Hmm. Lately no food comforts me much. But I’d say I usually reach for something cheesy. These days it’s either those little red laughing cow rounds or cottage cheese (preferably full fat, large curd). Full fat yogurt with good fruit, like Noosa, also works. Creaminess seems to be a key. Naturally, creamy ole ice cream also does the trick. I guess I help finance the dairy industry.

Cheese. I like it (also bread—I can eat wheat and dairy just fine, being all European.

My anxiety has ticked down a notch, which I can tell because I’ve allowed myself to plan for the future (other than camping and condos; I do plan that). But today I figured out what I’d like to do with my volunteer time. Well, in addition to endless flower and insect photos.

I visited the new bird observation way station thing that’s been started by our Master Naturalist group today. I’m very impressed by how hard Gene at the Bird and Bee Farm has been working on it. He’s even obtained outside funding that is helping with fencing and future mulching.

New fencing, gate, and cleared trees

My friend Ann is the mastermind behind the project, but she can’t do most of the heavy work. She is the expert on birds, though.

The broken arm doesn’t help, either

I sat on a log out there for a long time and watched a little Downy Woodpecker digging a hole, maybe for a nest. Then I watched dung beetles rolling some poop quite industriously. I realized that this was A Good Place and that I’d like to help.

So, I told Ann I’d be the chronicler of the project. I’ll take pictures and record the bird species seen and heard there. I can blog about it on the Master Naturalist blog, too. I’m feeling brave for making a plan.

It will be a great reason to be outdoors in peace and quiet while contributing to something positive. And maybe I can take some cheese out there and have a comforting picnic.

Bonus piece of oddness. There’s a crawfish in our pool. It’s just going around eating stuff.

Games People Play

What’s your favorite game (card, board, video, etc.)? Why?

I admit it. I like word games. My two favorites are Scrabble and Big Boggle.

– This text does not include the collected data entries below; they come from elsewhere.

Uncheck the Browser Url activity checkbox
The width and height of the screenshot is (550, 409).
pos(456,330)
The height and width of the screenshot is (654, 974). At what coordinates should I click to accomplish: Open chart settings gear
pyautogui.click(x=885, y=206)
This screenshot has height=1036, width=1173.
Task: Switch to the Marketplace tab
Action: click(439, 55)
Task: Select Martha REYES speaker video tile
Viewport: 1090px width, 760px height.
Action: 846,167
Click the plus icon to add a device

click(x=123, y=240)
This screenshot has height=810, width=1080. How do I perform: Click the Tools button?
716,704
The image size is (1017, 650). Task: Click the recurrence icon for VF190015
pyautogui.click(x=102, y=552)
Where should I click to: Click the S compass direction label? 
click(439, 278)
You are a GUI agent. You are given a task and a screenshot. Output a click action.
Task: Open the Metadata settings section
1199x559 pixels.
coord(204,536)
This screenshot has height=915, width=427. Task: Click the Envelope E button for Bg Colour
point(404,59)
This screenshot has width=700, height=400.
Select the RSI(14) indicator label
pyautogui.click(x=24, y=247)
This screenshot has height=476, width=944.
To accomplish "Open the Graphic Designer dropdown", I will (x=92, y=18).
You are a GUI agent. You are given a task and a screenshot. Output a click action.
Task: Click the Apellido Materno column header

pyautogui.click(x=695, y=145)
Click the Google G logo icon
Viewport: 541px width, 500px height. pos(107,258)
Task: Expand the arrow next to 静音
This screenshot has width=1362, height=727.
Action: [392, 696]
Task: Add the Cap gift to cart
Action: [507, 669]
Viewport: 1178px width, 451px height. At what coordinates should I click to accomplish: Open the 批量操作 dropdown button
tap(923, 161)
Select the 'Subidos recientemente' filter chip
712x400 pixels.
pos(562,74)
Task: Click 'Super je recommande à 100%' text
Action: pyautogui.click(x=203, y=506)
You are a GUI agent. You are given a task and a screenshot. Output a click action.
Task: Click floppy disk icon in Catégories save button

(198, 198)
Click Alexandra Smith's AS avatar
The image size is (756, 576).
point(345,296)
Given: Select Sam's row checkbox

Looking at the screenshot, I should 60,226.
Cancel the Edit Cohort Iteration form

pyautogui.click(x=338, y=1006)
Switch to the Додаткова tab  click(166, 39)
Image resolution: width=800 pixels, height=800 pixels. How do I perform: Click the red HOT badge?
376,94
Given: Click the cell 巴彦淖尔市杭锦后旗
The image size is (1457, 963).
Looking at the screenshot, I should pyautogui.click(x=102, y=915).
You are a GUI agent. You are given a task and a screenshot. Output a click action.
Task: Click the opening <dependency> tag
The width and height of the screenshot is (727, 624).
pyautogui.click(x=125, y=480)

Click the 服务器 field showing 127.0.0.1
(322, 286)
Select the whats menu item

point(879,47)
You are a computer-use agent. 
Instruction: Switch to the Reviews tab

No one will play me because I’m a word professional. I’m NOT the best at either game, honest. I’m above average. I’d probably be better if anyone would play with me.

Free image of fake game board

I don’t like the kind of games people play with interpersonal relationships. That’s why I enjoyed today. I spent much more time than usual talking to friends. It was a nice mix of light-hearted stuff and serious conversation. I’m sure glad I have friends to just hang out with sometimes!

This is me getting ready to go out, with a lurking husband. I was trying to show a friend my coordinating ensemble.

After talking with folks and hashing out some of my angst, I’m feeling a lot more balanced and able to act the way my principles tell me to. That made it worth a Zoom call and driving to Rockdale for fish tacos!

I’m calmer than this poor doe who was so rattled by my presence that she ran off quite flatulently. Here she’s resting between gas attacks.

Go off and enjoy your weekend. That’s my plan.